# START OF DATA FOR THE TASK

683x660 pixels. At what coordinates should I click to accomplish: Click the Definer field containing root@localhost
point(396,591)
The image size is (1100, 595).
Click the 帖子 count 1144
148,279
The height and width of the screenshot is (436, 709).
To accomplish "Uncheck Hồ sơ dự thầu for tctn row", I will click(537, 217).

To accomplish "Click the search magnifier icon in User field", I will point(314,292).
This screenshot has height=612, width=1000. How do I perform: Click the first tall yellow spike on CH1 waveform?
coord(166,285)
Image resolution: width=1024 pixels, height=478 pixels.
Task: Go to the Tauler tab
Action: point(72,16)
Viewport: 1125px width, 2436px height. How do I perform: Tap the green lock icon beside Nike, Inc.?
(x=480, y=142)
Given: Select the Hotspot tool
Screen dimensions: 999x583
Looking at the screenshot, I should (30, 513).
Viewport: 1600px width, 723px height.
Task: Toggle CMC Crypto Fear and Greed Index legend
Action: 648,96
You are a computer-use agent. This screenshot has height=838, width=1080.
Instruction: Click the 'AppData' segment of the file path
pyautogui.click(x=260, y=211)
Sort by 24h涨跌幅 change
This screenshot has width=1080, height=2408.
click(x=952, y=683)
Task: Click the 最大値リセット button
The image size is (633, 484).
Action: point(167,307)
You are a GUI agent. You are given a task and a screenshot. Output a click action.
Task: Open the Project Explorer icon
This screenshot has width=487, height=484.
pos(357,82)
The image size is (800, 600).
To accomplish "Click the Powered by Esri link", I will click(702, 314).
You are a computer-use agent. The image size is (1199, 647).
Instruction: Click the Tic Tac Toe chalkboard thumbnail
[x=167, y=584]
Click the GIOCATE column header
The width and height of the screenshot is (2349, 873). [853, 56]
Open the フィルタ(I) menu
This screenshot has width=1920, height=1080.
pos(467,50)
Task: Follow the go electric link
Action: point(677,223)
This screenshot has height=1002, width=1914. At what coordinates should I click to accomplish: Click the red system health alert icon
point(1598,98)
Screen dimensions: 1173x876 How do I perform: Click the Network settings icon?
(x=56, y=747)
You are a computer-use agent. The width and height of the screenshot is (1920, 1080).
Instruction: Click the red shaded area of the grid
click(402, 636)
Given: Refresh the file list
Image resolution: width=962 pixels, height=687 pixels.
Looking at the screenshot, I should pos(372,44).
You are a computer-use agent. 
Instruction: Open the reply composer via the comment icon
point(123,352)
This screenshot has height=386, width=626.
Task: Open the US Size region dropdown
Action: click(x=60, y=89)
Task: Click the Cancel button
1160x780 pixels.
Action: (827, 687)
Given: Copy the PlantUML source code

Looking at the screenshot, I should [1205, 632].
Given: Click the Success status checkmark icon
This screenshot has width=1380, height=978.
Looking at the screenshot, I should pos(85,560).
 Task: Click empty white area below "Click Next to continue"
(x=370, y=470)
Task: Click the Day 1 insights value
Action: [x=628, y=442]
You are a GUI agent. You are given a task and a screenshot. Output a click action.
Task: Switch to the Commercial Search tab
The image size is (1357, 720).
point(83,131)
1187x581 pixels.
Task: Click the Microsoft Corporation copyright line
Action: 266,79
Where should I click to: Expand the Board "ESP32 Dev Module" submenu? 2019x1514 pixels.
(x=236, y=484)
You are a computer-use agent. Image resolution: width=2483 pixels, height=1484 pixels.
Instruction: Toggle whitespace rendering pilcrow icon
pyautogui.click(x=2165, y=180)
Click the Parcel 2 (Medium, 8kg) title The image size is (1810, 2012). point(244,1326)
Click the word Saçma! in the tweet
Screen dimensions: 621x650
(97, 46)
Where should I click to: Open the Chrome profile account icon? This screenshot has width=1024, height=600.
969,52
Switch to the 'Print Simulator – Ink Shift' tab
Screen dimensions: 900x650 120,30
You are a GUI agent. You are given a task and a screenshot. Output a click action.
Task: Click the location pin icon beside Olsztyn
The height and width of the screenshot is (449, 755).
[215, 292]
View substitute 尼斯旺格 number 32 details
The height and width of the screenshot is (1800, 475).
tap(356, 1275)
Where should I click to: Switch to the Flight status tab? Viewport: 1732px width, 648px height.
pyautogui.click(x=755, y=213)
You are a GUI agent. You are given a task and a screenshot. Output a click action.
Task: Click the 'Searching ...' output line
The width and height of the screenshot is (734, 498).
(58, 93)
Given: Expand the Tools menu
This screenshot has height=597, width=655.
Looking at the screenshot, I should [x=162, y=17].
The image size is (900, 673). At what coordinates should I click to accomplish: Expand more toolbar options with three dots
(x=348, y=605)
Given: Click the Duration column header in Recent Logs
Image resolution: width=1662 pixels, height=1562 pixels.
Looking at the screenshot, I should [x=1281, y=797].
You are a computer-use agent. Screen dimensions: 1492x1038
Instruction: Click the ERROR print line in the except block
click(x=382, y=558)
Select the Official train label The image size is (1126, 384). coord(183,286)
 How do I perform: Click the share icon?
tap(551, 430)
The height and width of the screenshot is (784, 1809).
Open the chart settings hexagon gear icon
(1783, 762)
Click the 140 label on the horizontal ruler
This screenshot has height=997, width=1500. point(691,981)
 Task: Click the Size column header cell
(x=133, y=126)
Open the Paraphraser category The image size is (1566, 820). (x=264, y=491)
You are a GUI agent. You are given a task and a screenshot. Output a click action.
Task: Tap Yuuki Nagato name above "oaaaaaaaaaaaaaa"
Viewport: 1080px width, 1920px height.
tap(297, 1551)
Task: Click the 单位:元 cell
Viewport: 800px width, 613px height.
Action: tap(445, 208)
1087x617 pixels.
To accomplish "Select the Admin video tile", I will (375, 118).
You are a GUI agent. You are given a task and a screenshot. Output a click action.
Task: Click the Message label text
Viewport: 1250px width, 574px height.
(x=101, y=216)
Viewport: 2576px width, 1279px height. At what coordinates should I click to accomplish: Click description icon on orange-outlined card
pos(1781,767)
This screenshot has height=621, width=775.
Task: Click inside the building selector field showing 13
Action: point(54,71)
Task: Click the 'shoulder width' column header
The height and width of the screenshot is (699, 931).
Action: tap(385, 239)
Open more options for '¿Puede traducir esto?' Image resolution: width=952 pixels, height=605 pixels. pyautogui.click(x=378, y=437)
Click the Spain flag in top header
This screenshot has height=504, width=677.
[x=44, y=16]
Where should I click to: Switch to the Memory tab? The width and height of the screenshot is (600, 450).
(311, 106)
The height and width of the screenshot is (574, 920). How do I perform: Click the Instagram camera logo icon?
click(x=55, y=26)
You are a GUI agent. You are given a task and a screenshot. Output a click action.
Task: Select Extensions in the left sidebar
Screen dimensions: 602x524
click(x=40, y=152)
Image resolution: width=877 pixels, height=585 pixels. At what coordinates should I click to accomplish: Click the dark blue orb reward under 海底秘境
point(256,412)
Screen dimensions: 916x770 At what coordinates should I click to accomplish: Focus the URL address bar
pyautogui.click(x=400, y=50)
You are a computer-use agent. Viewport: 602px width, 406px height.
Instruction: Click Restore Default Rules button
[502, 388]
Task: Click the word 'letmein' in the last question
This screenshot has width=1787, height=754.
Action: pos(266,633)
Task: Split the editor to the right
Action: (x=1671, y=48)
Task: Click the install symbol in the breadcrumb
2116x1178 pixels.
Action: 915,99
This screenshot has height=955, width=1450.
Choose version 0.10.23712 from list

# END OF DATA FOR THE TASK

> _JOB_: Please collect every line above that contains the word "coordinates".

> _RESULT_:
683x660 pixels. At what coordinates should I click to accomplish: Click the Definer field containing root@localhost
This screenshot has height=1002, width=1914. At what coordinates should I click to accomplish: Click the red system health alert icon
The image size is (900, 673). At what coordinates should I click to accomplish: Expand more toolbar options with three dots
Viewport: 2576px width, 1279px height. At what coordinates should I click to accomplish: Click description icon on orange-outlined card
Image resolution: width=877 pixels, height=585 pixels. At what coordinates should I click to accomplish: Click the dark blue orb reward under 海底秘境
Screen dimensions: 916x770 At what coordinates should I click to accomplish: Focus the URL address bar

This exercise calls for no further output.